News Rivista — 30 dicembre 2012

C’era stato clamore all’annuncio del progetto “Pubblico” e se n’è parlato fino alla sua fondazione ufficiale il Settembre 2012. Ora a tre mesi dalla prima uscita se ne discute ancor di più ma in questo caso sull’immagine del giornale non c’è la luce della nascita bensì l’ombra della fine. Il 28 Dicembre 2012 l’Assemblea dei redattori di “Pubblico”si è dichiarata in sciopero ed ha bloccato l’edizione del giorno successivo. Perchè? Ai 30 dipendenti tra giornalisti e poligrafici è stata annunciata la chiusura dei battenti e quindi l’inevitabile licenziamento. L’interruzione delle pubblicazioni avverrà dal 1º gennaio 2013, così ha annunciato l’amministratore delegato Tommaso Tegarolo in un’assemblea convocata per trovare possibili soluzioni alla crisi di “Pubblico”.

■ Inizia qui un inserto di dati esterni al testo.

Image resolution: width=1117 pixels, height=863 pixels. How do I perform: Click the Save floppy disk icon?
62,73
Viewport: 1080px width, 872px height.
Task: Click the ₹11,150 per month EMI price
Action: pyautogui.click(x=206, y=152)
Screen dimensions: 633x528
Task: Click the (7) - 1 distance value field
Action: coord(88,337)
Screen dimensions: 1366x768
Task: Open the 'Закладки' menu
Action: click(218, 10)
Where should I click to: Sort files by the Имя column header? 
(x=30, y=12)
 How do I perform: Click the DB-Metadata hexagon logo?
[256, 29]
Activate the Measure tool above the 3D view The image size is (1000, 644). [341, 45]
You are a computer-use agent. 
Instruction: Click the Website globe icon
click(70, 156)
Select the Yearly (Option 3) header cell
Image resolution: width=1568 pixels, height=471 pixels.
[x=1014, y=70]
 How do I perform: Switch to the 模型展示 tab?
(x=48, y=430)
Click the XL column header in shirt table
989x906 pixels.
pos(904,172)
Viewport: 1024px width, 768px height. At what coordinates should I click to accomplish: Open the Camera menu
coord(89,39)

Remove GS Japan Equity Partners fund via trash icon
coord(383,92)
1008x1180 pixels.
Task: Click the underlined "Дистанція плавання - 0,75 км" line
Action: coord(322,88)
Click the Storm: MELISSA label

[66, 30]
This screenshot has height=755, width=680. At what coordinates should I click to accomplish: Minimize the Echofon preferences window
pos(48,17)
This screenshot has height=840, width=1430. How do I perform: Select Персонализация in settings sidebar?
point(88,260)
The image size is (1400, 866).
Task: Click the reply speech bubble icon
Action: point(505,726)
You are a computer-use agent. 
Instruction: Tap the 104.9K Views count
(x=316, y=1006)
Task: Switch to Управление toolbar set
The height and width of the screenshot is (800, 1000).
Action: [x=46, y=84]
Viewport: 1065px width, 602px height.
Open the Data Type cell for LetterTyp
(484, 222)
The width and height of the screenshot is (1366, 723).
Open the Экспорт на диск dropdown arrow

I dipendenti non ci stanno e pubblicano una dichiarazione sul sito del giornale in cui sottolineano l’indecenza della situazione in cui si trovano considerando il fatto che l’azienda non solo fallisce a soli 3 mesi dall’uscita in edicola ma sembra che”non abbia, in un lasso di tempo così breve, nemmeno la liquidità per pagare a tutti i suoi lavoratori le spettanze maturate” . Nel documento pubblicato l’Assemblea dei redattori chiede di rivalutare la decisione di chiusura e di “tentare le strade non ancora percorse per rilanciare questa azienda” per la quale hanno deciso di “lasciare posti e stipendi sicuri”. La denuncia dei dipendenti è chiara anche se già la vita breve del quotidiano parla da sè.